Android developer working at Softup Technologies GmbH, a software agency based in Munich. I’ve been tinkering with Android since the Kitkat days. While working with different clients and companies, I have been responsible for delivering large redesigns of fundamental app features. I was part of the team that rewrote and deployed the mobile authentication layer at Immoscout24. Now I am part of the Mobile Architecture Team @ Payback, redesigning the app initializers. During these journeys I have learned a lot on how to carefully introduce disruptive changes in large codebases with confidence.
Fabian Shallari
Redundancy Driven Development – Navigating disruptive codebase changes.
At Scout24 we had the challenge of gracefully migrating millions of users to a new authentication system. Auth tokens between the two systems were incompatible and the consequences of mistakes during the migration would mean logging out huge swaths of users abrubtly, resulting in a "disaster scenario".
At Payback we needed to rewrite the app initialisers. In case the rewritten ones would not run in the same order as the old ones or some of them would not run at all, there would be a possibility of corrupted data or crashes at app startup resulting in a broken app for millions of users.

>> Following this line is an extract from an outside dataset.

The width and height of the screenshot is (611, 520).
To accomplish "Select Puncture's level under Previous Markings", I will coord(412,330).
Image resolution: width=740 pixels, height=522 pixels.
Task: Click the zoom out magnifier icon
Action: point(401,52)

During these two projects there were common practices, gotchas, and certain techniques that emerged from the whole experience. I have formalized these into an engineering process that I call "Redundancy Driven Development".
The talk will give examples of how to leverage state machines, legacy code running simultaneously with new code, feature toggles, staged rollouts and all the other tools which are available in the redundancy toolbox.
Developers will learn how to leverage redundancy in confidently navigating through changes that have the potential to disrupt the whole codebase.